Louis Danvers
Louis Danvers Journaliste cinéma

HAUT LIEU DU FANTASME, LE 7E ART NE POUVAIT QUE S’INTÉRESSER DE PRÈS À L’UNIVERS PSYCHIATRIQUE… QUI LE LUI REND BIEN!

On ne compte plus les publications universitaires abordant le thème des rapports entre les disciplines « psy » et le cinéma. Ce dernier n’a bien sûr pas manqué d’exploiter le riche potentiel humain -et spectaculaire- de la maladie mentale, prise du point de vue du patient, du soignant et du cadre institutionnel, mine de situations extrêmes et de drames bouleversants. Et les psychiatres et psychanalystes ont eux-mêmes nourri les échanges. Certes pour commenter la vision que le 7e art peut avoir d’eux et de leur pratique, mais aussi pour analyser ce que le cinéma, en soi et en général, peut révéler de rapports avec l’inconscient, le fantasme, les névroses et psychoses qui font leur terrain d’étude et leur quotidien. Une réciprocité singulière, traduisant la richesse « psy » du cinéma dans les films mais aussi dans son processus lui-même (que n’a-t-on pas pu dire et écrire sur la salle obscure où l’écran lui donne vie, par exemple?)

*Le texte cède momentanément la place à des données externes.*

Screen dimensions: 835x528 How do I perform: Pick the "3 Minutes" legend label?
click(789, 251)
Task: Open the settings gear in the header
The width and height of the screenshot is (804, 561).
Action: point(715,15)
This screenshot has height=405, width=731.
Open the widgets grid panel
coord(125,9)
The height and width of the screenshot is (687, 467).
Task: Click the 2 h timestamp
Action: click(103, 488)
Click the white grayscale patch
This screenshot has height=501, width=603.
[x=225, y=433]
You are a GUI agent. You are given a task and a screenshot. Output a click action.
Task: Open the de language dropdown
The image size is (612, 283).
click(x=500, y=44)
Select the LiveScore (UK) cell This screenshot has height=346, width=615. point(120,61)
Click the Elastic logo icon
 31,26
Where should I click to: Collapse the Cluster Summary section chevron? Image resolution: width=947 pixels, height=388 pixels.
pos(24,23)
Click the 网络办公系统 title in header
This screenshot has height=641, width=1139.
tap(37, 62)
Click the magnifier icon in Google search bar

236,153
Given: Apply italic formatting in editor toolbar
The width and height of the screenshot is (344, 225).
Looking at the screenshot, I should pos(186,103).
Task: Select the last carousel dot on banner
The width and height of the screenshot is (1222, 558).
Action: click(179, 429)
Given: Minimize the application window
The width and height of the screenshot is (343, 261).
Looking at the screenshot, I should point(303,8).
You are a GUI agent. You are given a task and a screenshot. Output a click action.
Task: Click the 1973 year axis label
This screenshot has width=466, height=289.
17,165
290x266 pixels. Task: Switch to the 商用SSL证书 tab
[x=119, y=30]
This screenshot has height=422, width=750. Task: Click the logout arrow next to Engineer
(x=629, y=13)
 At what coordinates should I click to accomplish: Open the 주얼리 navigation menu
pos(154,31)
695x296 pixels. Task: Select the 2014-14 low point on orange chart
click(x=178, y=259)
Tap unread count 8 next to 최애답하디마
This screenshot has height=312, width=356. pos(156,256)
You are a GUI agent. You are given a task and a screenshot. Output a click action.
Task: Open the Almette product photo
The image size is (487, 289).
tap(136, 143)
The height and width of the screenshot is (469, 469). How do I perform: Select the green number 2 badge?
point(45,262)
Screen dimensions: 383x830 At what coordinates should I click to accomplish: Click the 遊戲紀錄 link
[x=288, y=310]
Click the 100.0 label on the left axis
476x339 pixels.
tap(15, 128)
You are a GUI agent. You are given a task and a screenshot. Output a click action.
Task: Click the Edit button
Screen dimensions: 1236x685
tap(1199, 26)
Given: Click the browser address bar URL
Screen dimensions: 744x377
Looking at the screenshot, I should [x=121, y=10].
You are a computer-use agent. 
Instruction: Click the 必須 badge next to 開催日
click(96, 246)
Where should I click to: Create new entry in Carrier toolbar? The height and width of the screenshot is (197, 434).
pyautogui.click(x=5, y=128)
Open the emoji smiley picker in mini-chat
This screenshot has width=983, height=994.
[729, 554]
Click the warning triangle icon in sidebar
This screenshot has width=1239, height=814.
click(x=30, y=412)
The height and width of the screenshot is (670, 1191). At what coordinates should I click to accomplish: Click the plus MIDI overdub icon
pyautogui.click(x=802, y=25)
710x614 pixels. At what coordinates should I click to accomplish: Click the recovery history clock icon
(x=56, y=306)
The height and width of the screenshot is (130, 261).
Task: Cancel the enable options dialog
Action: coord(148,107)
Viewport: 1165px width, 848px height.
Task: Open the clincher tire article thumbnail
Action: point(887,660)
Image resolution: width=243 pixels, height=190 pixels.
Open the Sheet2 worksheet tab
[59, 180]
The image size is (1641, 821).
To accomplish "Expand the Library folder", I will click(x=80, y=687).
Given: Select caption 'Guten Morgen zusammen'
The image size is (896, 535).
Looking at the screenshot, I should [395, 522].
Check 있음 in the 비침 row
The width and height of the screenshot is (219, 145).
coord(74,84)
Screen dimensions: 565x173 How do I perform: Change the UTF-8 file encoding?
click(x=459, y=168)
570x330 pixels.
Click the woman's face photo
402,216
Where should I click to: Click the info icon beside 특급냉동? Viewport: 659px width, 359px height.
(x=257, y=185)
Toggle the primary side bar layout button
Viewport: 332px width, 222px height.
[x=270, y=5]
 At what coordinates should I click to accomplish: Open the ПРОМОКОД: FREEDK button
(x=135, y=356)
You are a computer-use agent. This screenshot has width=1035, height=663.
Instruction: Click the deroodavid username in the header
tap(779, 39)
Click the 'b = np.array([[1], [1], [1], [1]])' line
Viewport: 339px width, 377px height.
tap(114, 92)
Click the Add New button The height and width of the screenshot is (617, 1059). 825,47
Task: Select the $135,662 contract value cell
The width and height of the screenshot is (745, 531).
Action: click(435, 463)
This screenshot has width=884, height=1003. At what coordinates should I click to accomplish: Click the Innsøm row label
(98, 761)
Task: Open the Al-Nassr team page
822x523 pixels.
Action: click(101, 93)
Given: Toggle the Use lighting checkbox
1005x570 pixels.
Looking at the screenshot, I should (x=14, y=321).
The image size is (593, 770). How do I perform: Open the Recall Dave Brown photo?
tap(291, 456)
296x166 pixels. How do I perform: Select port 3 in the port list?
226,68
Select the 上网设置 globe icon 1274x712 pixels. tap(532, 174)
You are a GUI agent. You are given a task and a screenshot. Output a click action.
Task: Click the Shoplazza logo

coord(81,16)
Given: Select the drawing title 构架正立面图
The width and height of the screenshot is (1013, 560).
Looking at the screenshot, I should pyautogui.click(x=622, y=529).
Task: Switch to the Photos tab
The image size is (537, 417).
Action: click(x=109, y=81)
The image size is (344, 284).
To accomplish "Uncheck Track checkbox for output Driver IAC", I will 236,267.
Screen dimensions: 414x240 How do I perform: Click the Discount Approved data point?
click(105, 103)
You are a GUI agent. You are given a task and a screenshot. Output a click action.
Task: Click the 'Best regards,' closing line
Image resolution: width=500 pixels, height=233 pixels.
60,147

Célébration vibrante de l’amitié entre deux femmes pensionnaires d’une institution dont elles s’échappent ensemble, La Pazza Gioia de Paolo Virzì s’inscrit dans un sous-genre aussi passionnant que diversifié, loin de films abordant la psychanalyse d’un point de vue théorique…

Vous avez dit « asile »?

Du Cabinet du docteur Caligari (1920) à Shutter Island (2010) et Stonehearst Asylum (2014) en passant par Spellbound (1945) d’Hitchcock et l’incontournable Vol au-dessus d’un nid de coucou (1975), le théâtre exacerbé de l’institution psychiatrique aura servi de décor à des films parfois réalistes comme celui de Milos Forman, mais le plus souvent orientés vers l’effroi et le crime, façon expressionniste (le premier cité) ou généralement gothique (les deux plus récents). Cette dernière approche ayant été celle de beaucoup de films d’épouvante, qui font de l’asile de fous une geôle où médecins et gardiens sont souvent aussi dangereux, si pas plus, que les malades mentaux qu’ils ont sous leur (ir)responsabilité. Du Bedlam de 1946 avec le grand Boris Karloff au… Bedlam de 2015 -pas un remake!, la liste est longue, qui comprend notamment Asylum Erotica (1971, avec Klaus Kinski), Asylum de Roy Ward Baker (1972), Disturbed (1990, avec Malcolm « Orange mécanique » McDowell), Gothika de Mathieu Kassovitz (2003) et The Jacket avec Adrien Brody (2005), ainsi que -last but not least- deux films du grand John Carpenter: The Ward en 2010 et surtout le formidable In the Mouth of Madness réalisé six ans plus tôt.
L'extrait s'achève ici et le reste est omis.